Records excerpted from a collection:
------------------------------------------------

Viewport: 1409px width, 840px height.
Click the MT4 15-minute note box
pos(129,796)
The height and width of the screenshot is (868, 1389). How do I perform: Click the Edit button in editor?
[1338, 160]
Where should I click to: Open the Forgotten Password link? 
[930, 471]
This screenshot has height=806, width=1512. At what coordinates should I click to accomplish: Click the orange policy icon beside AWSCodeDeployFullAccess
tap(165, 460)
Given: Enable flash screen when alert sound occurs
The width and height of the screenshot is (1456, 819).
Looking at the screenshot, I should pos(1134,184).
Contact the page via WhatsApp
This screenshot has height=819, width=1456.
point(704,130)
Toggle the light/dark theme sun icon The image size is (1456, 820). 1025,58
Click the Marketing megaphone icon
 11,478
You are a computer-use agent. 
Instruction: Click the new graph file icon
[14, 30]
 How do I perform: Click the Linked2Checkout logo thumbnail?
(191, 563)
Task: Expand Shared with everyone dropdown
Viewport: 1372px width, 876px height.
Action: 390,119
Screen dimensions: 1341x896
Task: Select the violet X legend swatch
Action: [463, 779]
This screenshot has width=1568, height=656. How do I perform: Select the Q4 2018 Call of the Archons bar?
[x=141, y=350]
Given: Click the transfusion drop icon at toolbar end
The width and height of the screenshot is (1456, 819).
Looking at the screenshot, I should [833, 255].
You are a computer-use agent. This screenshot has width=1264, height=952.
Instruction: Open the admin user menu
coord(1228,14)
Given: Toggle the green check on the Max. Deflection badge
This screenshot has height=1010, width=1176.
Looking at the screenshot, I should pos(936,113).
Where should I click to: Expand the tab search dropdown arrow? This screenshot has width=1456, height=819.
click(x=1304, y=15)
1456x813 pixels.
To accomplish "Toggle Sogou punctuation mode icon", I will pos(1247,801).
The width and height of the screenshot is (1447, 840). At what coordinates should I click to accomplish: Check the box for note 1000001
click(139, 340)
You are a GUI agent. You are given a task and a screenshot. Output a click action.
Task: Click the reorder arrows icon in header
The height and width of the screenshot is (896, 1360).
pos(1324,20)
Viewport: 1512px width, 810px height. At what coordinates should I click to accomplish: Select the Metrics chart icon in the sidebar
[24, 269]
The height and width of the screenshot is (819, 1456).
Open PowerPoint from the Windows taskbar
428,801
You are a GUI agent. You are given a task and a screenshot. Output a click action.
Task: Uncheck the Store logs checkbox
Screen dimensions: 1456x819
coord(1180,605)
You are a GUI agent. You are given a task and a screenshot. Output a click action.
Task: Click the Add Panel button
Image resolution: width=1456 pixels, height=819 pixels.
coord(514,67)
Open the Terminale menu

------------------------------------------------

#### The problem
Word for word, copy every entry.

#### Task response
Viewport: 1409px width, 840px height.
Click the MT4 15-minute note box
pos(129,796)
The height and width of the screenshot is (868, 1389). How do I perform: Click the Edit button in editor?
[1338, 160]
Where should I click to: Open the Forgotten Password link? 
[930, 471]
This screenshot has height=806, width=1512. At what coordinates should I click to accomplish: Click the orange policy icon beside AWSCodeDeployFullAccess
tap(165, 460)
Given: Enable flash screen when alert sound occurs
The width and height of the screenshot is (1456, 819).
Looking at the screenshot, I should pos(1134,184).
Contact the page via WhatsApp
This screenshot has height=819, width=1456.
point(704,130)
Toggle the light/dark theme sun icon The image size is (1456, 820). 1025,58
Click the Marketing megaphone icon
 11,478
You are a computer-use agent. 
Instruction: Click the new graph file icon
[14, 30]
 How do I perform: Click the Linked2Checkout logo thumbnail?
(191, 563)
Task: Expand Shared with everyone dropdown
Viewport: 1372px width, 876px height.
Action: 390,119
Screen dimensions: 1341x896
Task: Select the violet X legend swatch
Action: [463, 779]
This screenshot has width=1568, height=656. How do I perform: Select the Q4 2018 Call of the Archons bar?
[x=141, y=350]
Given: Click the transfusion drop icon at toolbar end
The width and height of the screenshot is (1456, 819).
Looking at the screenshot, I should [833, 255].
You are a computer-use agent. This screenshot has width=1264, height=952.
Instruction: Open the admin user menu
coord(1228,14)
Given: Toggle the green check on the Max. Deflection badge
This screenshot has height=1010, width=1176.
Looking at the screenshot, I should pos(936,113).
Where should I click to: Expand the tab search dropdown arrow? This screenshot has width=1456, height=819.
click(x=1304, y=15)
1456x813 pixels.
To accomplish "Toggle Sogou punctuation mode icon", I will pos(1247,801).
The width and height of the screenshot is (1447, 840). At what coordinates should I click to accomplish: Check the box for note 1000001
click(139, 340)
You are a GUI agent. You are given a task and a screenshot. Output a click action.
Task: Click the reorder arrows icon in header
The height and width of the screenshot is (896, 1360).
pos(1324,20)
Viewport: 1512px width, 810px height. At what coordinates should I click to accomplish: Select the Metrics chart icon in the sidebar
[24, 269]
The height and width of the screenshot is (819, 1456).
Open PowerPoint from the Windows taskbar
428,801
You are a GUI agent. You are given a task and a screenshot. Output a click action.
Task: Uncheck the Store logs checkbox
Screen dimensions: 1456x819
coord(1180,605)
You are a GUI agent. You are given a task and a screenshot. Output a click action.
Task: Click the Add Panel button
Image resolution: width=1456 pixels, height=819 pixels.
coord(514,67)
Open the Terminale menu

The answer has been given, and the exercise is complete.